[Extract provided — start]
According to the invention, the protective plate conventionally comprises at least two layers: a first ceramic tile such as described above in association with another, less hard and preferably ductile, material on the back face, conventionally referred to as “backing”, such as polyethene (e.g.: Tensylon™, Dyneema®, Spectra™) fibers, aramid (e.g.: Twaron™, Kevlar®) fibers, glass fibers, or metals such as for example steel or aluminum alloys, in the form of plates. Adhesives, for example based on polyurethane or epoxide polymers, are used to bond the various constituent elements of the armor plate.


Under the impact of projectiles, the ceramic material fragments and its main purpose is to break the cores of the projectiles. The purpose of the back face, associated with the constituent ceramic material of the ceramic body, is to absorb the kinetic energy of the debris and to maintain a certain level of confinement of the ceramic plate, which is further optimized by the confining envelope.


The Applicant Company has thus developed a new armor element comprising a shield element including a ceramic plate that is capable of resisting at least two successive hits according to the STANAG 4569 and AEP 55 standards, specifically protection level 4, or even 5 and 6.
[Extract provided — finish]
[Dataset extract — start]
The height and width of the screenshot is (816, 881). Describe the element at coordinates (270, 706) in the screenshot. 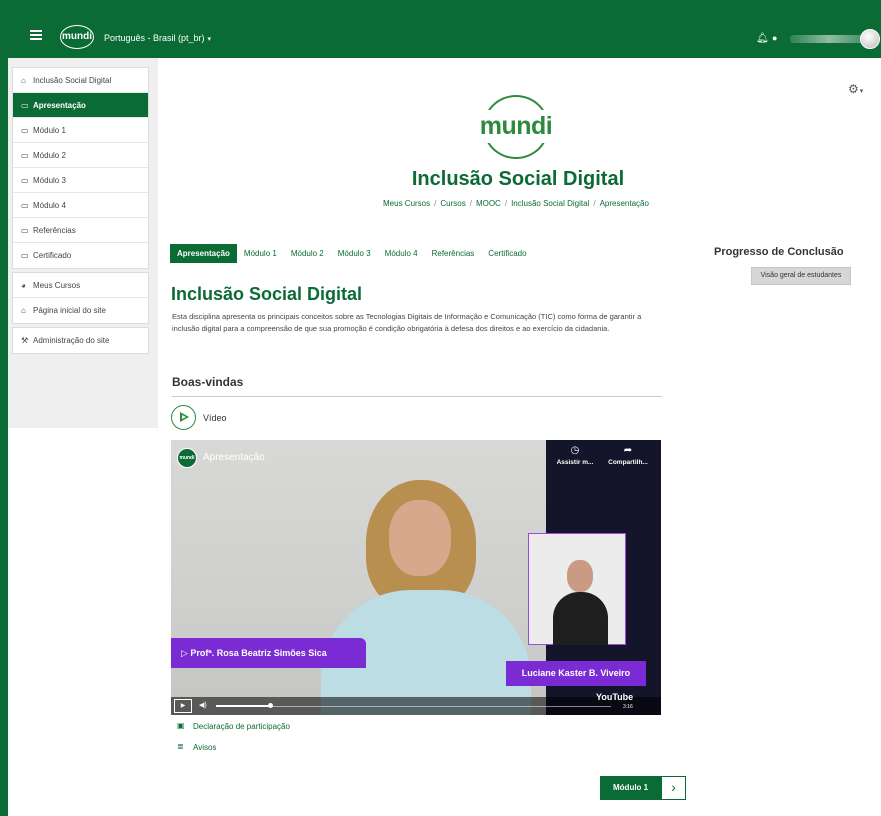

I see `video-progress-handle` at that location.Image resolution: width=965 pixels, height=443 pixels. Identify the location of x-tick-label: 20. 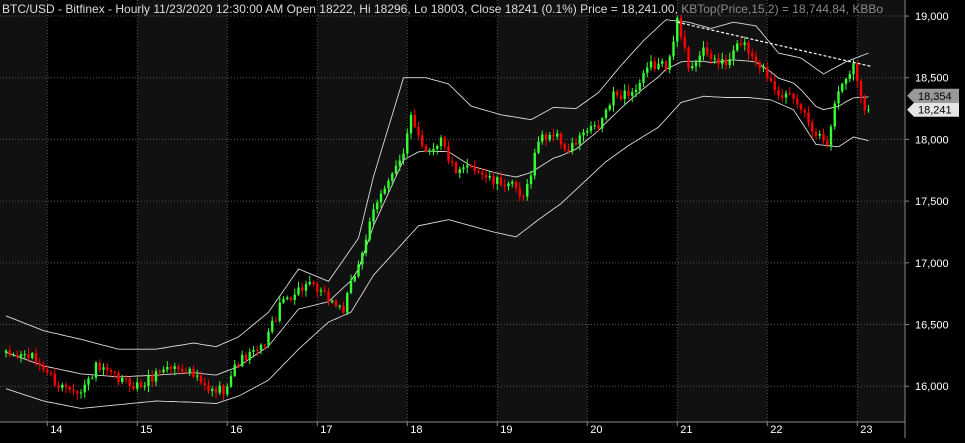
(596, 430).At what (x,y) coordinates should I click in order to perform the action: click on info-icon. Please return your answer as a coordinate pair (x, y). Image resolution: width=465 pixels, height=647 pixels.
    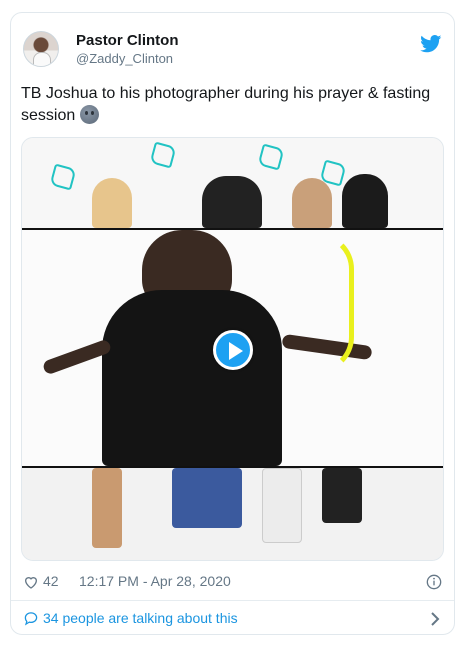
    Looking at the image, I should click on (434, 582).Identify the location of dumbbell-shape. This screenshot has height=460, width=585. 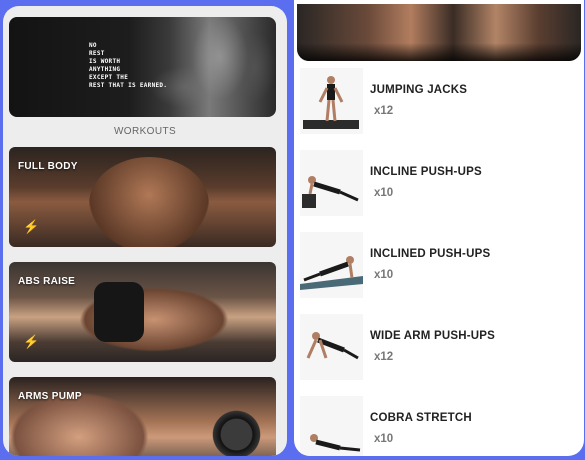
(236, 432). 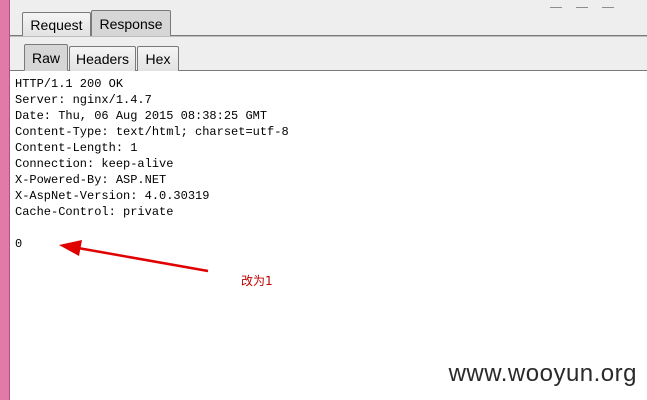 What do you see at coordinates (542, 374) in the screenshot?
I see `watermark: www.wooyun.org` at bounding box center [542, 374].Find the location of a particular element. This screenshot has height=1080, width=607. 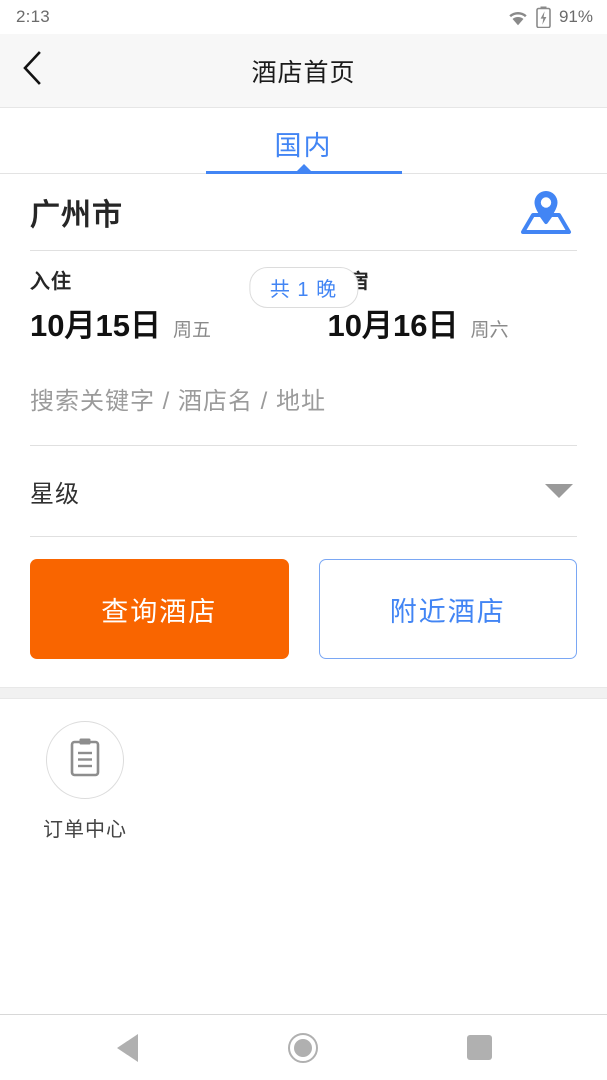

nav-recents-icon is located at coordinates (479, 1048).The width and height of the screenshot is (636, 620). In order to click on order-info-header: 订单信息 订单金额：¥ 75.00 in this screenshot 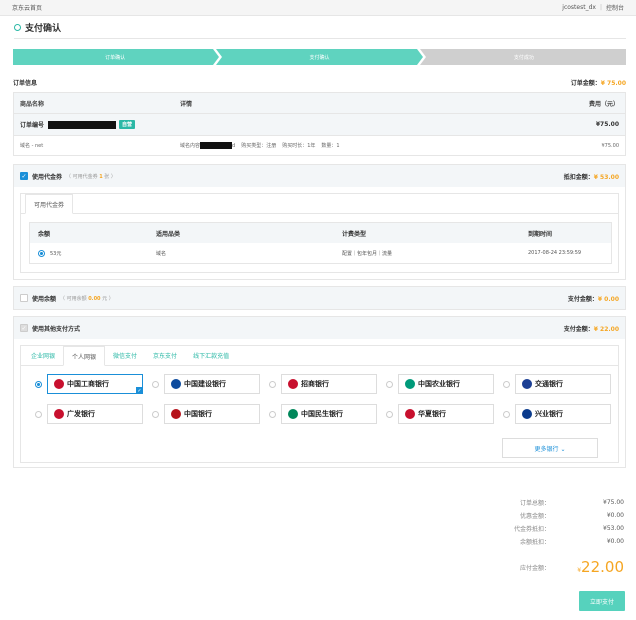, I will do `click(320, 82)`.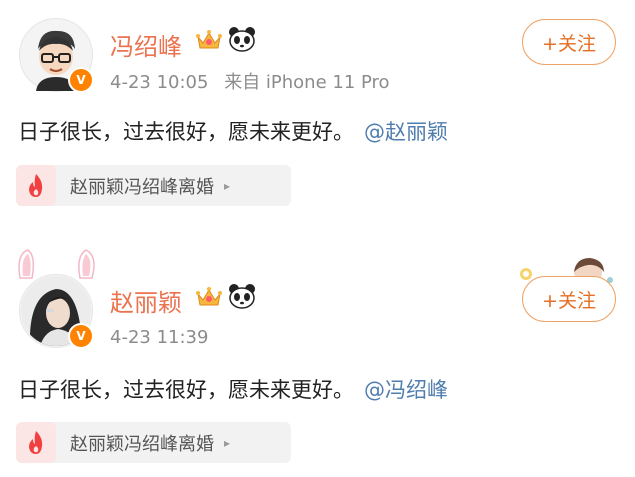 This screenshot has height=477, width=635. I want to click on post-meta: 4-23 10:05 来自 iPhone 11 Pro, so click(250, 81).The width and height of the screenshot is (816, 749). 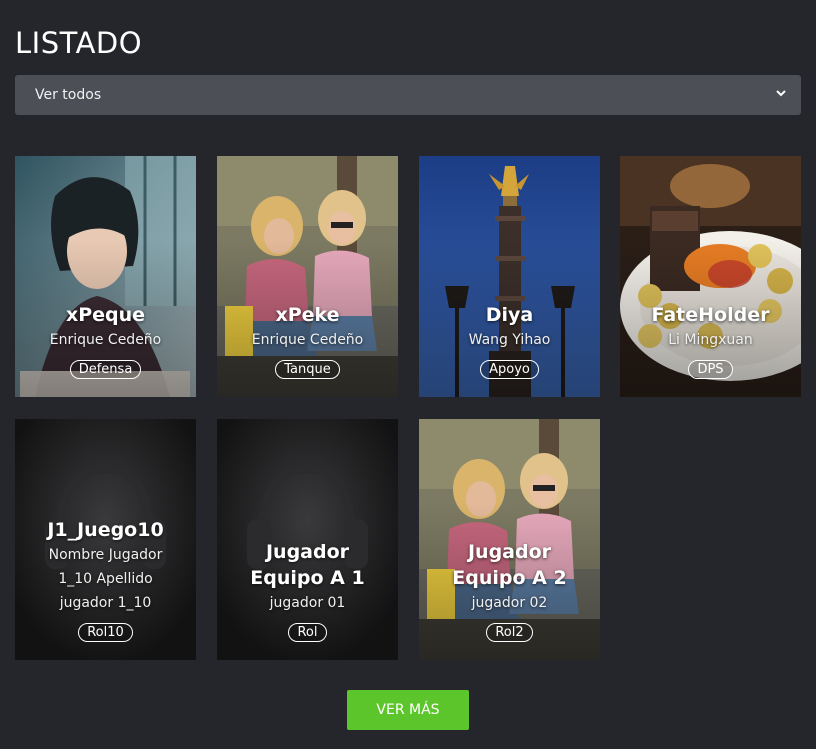 What do you see at coordinates (510, 632) in the screenshot?
I see `role-badge: Rol2` at bounding box center [510, 632].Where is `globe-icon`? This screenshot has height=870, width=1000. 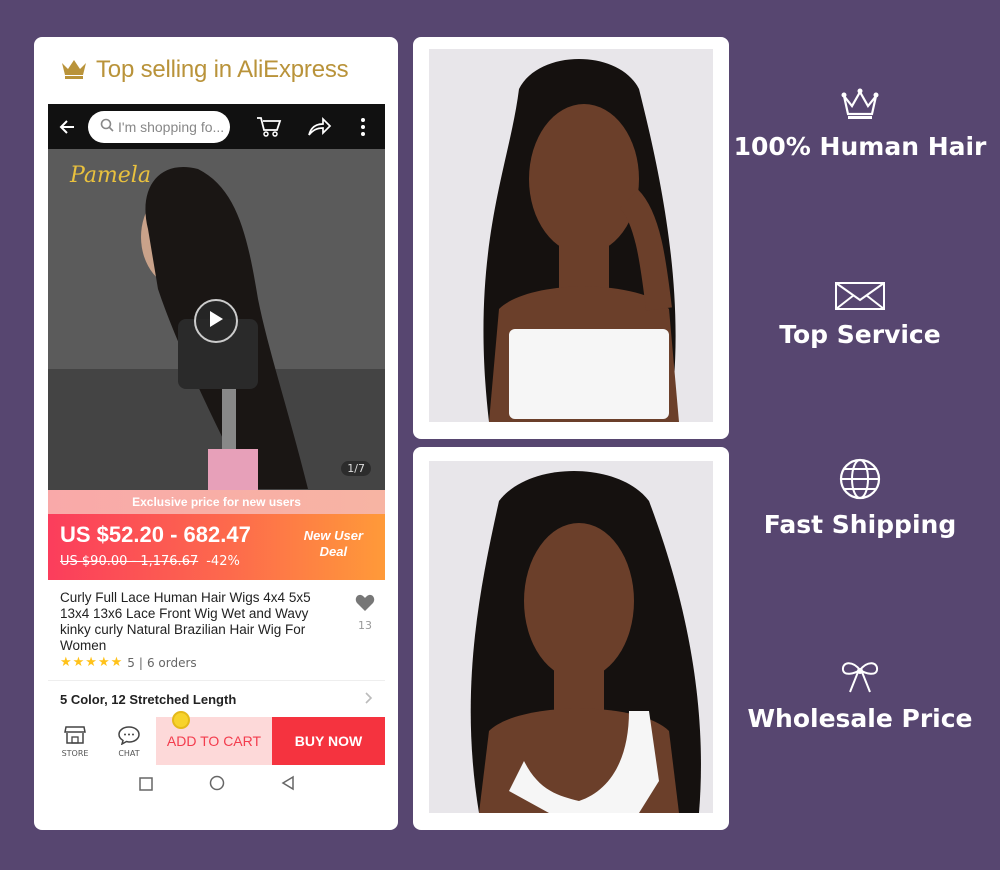
globe-icon is located at coordinates (860, 481).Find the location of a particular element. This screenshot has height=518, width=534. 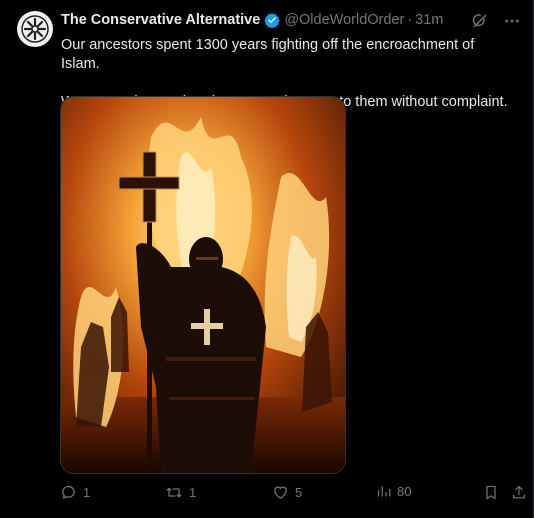

verified-badge-icon is located at coordinates (272, 20).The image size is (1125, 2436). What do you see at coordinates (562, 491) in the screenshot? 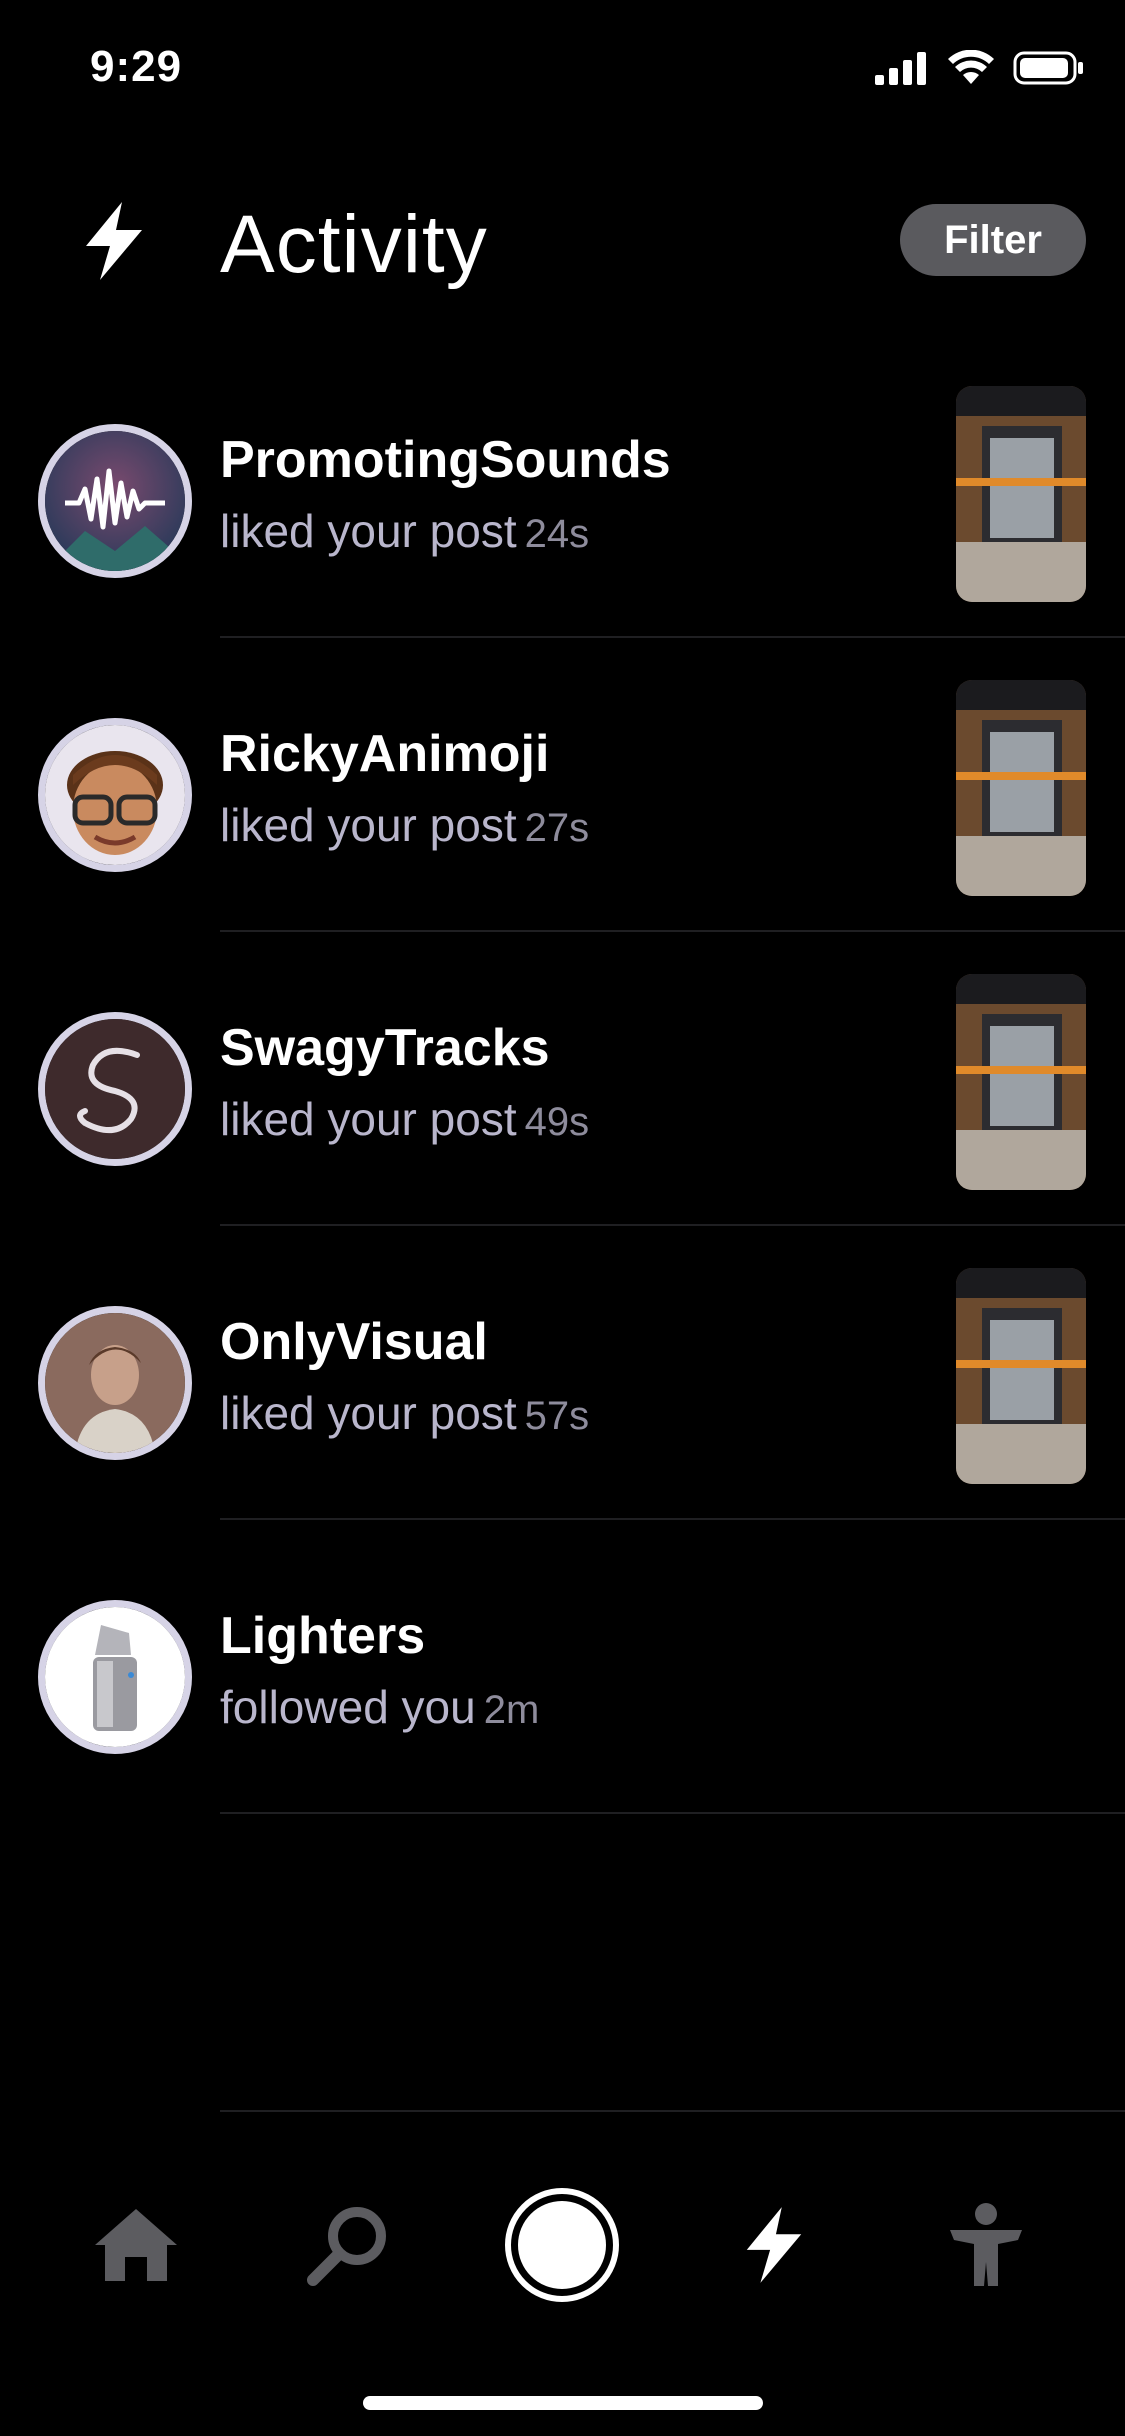
I see `activity-row: PromotingSounds liked your post 24s` at bounding box center [562, 491].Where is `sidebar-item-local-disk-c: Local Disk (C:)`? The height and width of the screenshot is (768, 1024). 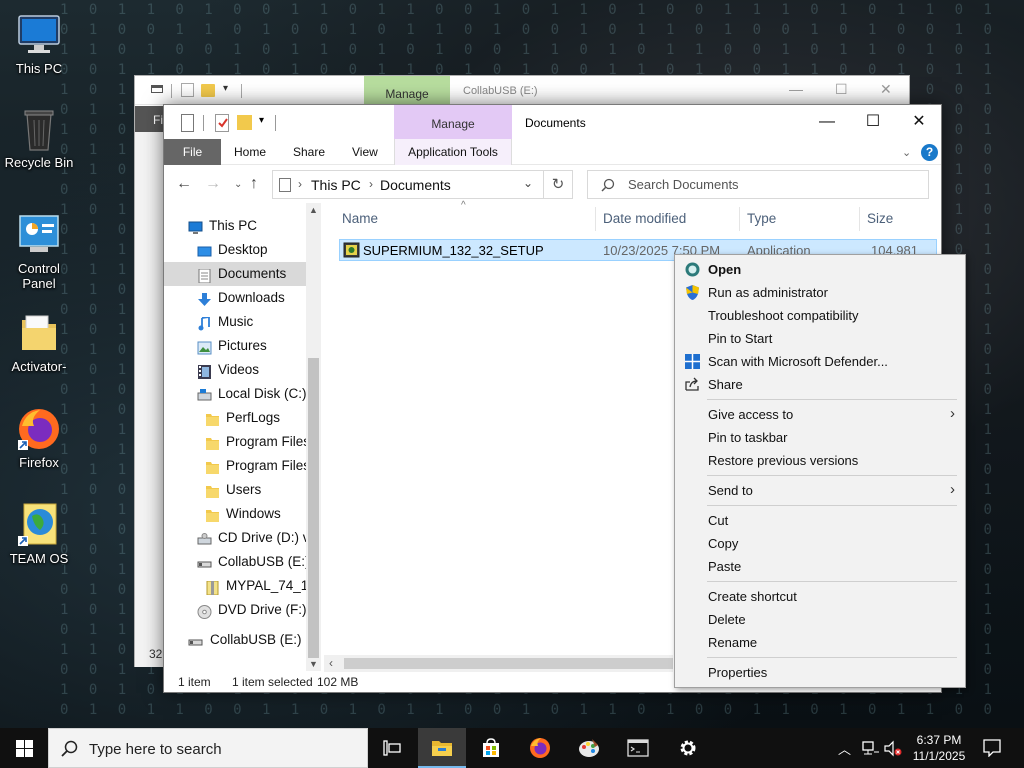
[Dataset extract — finish]
Your tasks:
1. Sum up the passage on ceramic armor plates in two sentences.
2. Carry on the passage on ceramic armor plates from its last sentence.
The records aren't needed for anything here.

Answer section:
1. The protective plate has at least two layers: a ceramic tile and a less hard, preferably ductile backing made of fibers such as polyethene, aramid or glass, or of metal plates, all bonded with adhesives. When hit, the ceramic breaks the projectile cores while the backing absorbs the debris's kinetic energy and helps confine the ceramic, and the Applicant Company has developed an armor element whose ceramic plate can resist at least two successive hits under the STANAG 4569 and AEP 55 standards at protection level 4, or even 5 and 6.

2.
Armor of this type intended for the applications mentioned above could have a ratio of mass to armor area that is typically higher than 60 kg/m2 but is minimized with respect to the currently available plates for the same level of antiballistic performance. This results in a decrease in the weight of the armor for the same level of protection.


A ceramic body according to the invention may in particular be obtained by means of a sintering process, in particular a reactive sintering process comprising the following steps:

    • a) preparing a starting feedstock including:
      • at least one powder of particles of silicon carbide;
      • a powder comprising metallic silicon;
      • optionally, a powder of a solid-phase sintering additive;
    • b) shaping the starting feedstock into the form of a preform;
    • c) removal from the mold after setting or drying;
    • d) optionally, drying the preform, preferably until the residual moisture content is comprised between 0 and 0.5% by weight;
    • e) firing and sintering the preform under a nitrogen atmosphere, or under a non-oxidizing atmosphere if nitrogen is present in the starting feedstock, preferably at a temperature comprised between 1300 and 1600° C., so as to obtain the sintered product.


In such a process, at least one initial silicon carbide powder is used, the median diameter of the particles of which is comprised between 10 micrometers and 500 micrometers, and preferably comprised between 50 and 300 micrometers. In certain advantageous embodiments, a second silicon carbide powder is used, the median size of which is at least two times smaller than the first and the mean diameter of which is preferably comprised between 1 and 5 micrometers.


In step b), the preform may be obtained by casting or pressing the feedstock or mixture in a mold, with or without vibration.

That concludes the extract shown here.